The agency will need "$20 to $30 billion" over a span of five years to return Americans to the Moon.
Massive Price Tag
NASA Administrator Jim Bridenstine told CNN Business on Thursday that the space agency will need an additional "$20 to $30 billion" over a span of five years to return American astronauts to the Moon by 2024.
NASA asked the Trump administration for an additional $1.6 billion in funding — what Bridenstine described as a "down payment," according to CNN — for the mission, now called "Artemis," to stay on track for its 2024 arrival on the Moon. And that's on top of the $21 billion the Trump administration included in its March budget.
"We're negotiating within the administration," Bridenstine told CNN in an interview. "We're talking to [the federal Office of Management and Budget]; we're talking to the National Space Council."

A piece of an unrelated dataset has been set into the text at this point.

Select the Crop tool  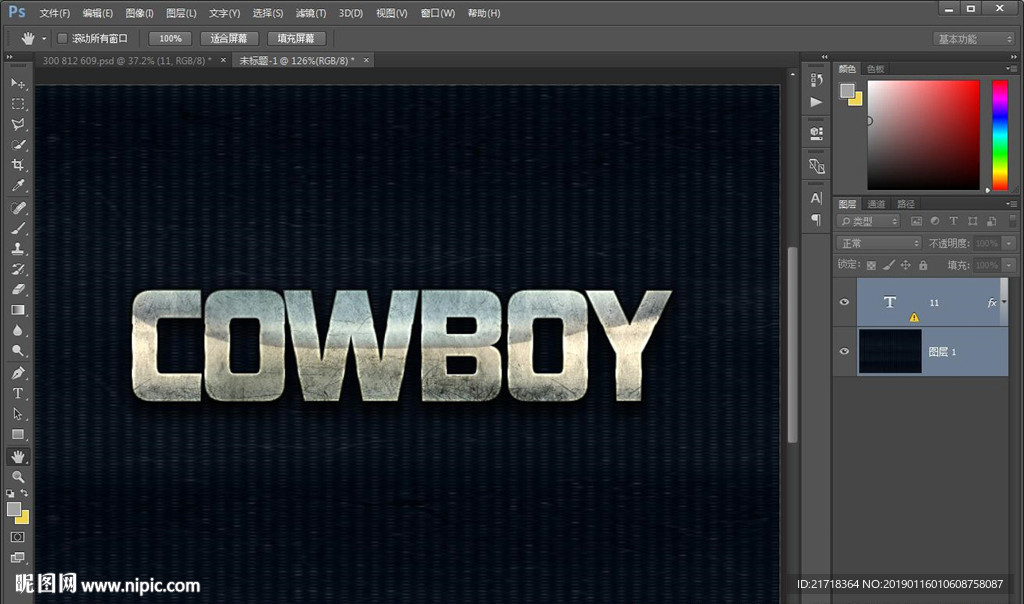tap(18, 165)
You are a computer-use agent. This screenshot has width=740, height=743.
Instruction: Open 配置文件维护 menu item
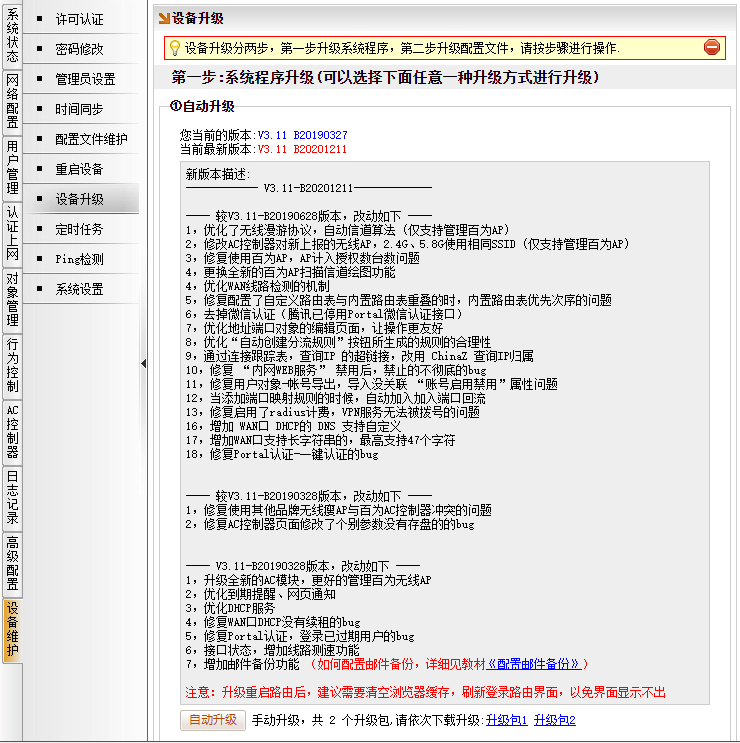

Congress denied NASA's $1.6 billion request. Overall, lawmakers are digging in their heels. And then there's the fact that NASA has spent upwards of $50 billion over the last 15 years, according to Ars Technica, on tech to get astronauts into deep space.
Future So Bright
But Bridenstine is adamant in his attempt to convince a reluctant Congress.
"I think there is a strong desire. It's bipartisan to explore, to learn, to understand the science and the history of our own solar system," said Bridenstine.
Another ace up NASA's sleeve: the private space industry.
"The reason we need commercial operators is because they can drive innovation if they're competing on cost and innovation," Bridenstine told CNN.